To confirm the activities of the Peer Health Advocates, we conducted analyses to assess the correlation between presence of a PHA in the participant's personal networks and receiving or giving out prevention materials and information. We found a correlation at follow-up between number of PHAs in the network and having received prevention information, materials or a demonstration from another active drug user in the last 6 months (n=365, Pearson r = .21, p=.001). When PHAs themselves were excluded from these analyses, the correlation remained significant (n=267, Pearson r = .22, p<.01). We also found a correlation between the number of PHAs in the network and having received prevention in the participant's primary drug-use site at follow-up (n=365, Pearson r = .12, p<.05). However, when PHAs were excluded from these analyses, the correlation was no longer significant (n=241, Pearson r = .12, p=.101).
Non-RAP HIV Prevention and Community Changes During the Intervention Study Period
Both PHAs and CRs also used other HIV prevention services in the city prior to the baseline RAP interview as well as during the period between the baseline and 6-month surveys. We initially built into this study measures of exposure to other community interventions to look for potential confounders in the assessment of RAP intervention outcomes. However, it appears that use of these services in itself was potentially influenced by RAP intervention exposure.
In the 2½ year period during which we conducted RAP baseline surveys, ethnographic and outreach observations of service availability documented that there were no new service programs initiated and no other major outreach interventions going on in the city concurrent with the RAP study. We also examined the potential correlation between time enrolled in the study and having “received HIV prevention information from any other programs, agencies or institutions,” “received any materials concerning HIV or AIDS,” “received any HIV prevention materials other than condoms,” and “received any condoms” in the last 6 months from local prevention or health care agencies and programs. Most of the Pearson coefficients were very small and not statistically significant except for negative correlations between time enrolled in the study and having received any condoms from the Hartford Needle Exchange Program (NEP), from an AIDS service organization, and from a social service program (Pearson r = −.119, −.116, −.094; p= .006, .009, .036, respectively).

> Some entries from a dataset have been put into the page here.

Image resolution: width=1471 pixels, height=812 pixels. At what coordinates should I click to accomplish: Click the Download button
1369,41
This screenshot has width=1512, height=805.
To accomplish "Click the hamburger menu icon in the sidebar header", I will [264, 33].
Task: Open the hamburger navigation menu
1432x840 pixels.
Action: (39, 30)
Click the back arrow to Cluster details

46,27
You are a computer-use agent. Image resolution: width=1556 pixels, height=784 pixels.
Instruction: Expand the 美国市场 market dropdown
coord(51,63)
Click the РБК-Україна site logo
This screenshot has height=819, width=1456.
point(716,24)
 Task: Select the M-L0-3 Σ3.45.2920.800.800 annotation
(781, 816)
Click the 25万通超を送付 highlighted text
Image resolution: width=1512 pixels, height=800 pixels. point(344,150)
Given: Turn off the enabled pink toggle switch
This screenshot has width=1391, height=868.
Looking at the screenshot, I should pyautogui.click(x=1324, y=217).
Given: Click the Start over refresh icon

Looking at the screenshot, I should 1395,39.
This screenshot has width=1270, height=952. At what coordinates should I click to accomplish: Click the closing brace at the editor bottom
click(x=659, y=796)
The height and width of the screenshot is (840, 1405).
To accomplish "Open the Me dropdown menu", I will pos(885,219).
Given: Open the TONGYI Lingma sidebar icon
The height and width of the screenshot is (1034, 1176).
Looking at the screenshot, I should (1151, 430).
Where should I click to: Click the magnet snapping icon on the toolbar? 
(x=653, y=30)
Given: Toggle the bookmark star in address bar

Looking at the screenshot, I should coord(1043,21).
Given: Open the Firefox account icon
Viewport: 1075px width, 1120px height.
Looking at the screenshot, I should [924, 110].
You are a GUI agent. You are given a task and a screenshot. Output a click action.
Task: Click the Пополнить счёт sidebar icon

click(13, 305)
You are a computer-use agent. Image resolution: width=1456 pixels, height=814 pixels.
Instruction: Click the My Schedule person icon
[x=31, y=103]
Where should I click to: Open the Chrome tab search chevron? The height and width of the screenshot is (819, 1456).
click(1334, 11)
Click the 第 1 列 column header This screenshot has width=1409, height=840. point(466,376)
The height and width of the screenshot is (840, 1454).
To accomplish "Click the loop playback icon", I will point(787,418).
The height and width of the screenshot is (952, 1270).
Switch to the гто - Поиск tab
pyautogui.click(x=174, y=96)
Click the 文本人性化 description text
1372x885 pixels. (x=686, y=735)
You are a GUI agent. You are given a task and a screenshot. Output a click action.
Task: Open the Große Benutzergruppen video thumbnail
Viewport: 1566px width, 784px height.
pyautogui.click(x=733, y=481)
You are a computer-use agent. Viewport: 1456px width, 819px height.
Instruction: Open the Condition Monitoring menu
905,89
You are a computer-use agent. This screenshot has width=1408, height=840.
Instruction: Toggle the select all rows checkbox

However, participant use of existing prevention services increased significantly from baseline to 6-month in the total sample (p<.05), and among CRs (p<.05). This suggests that participants, especially CRs, were making greater use of existing services in the period prior to their follow-up interviews than they had been before the baseline. This explanation was confirmed in a focus group with PHAs, in which they suggested that both they and their contacts were making decisions to take greater advantage of these services after being exposed to the health advocacy work of PHAs or the RAP training.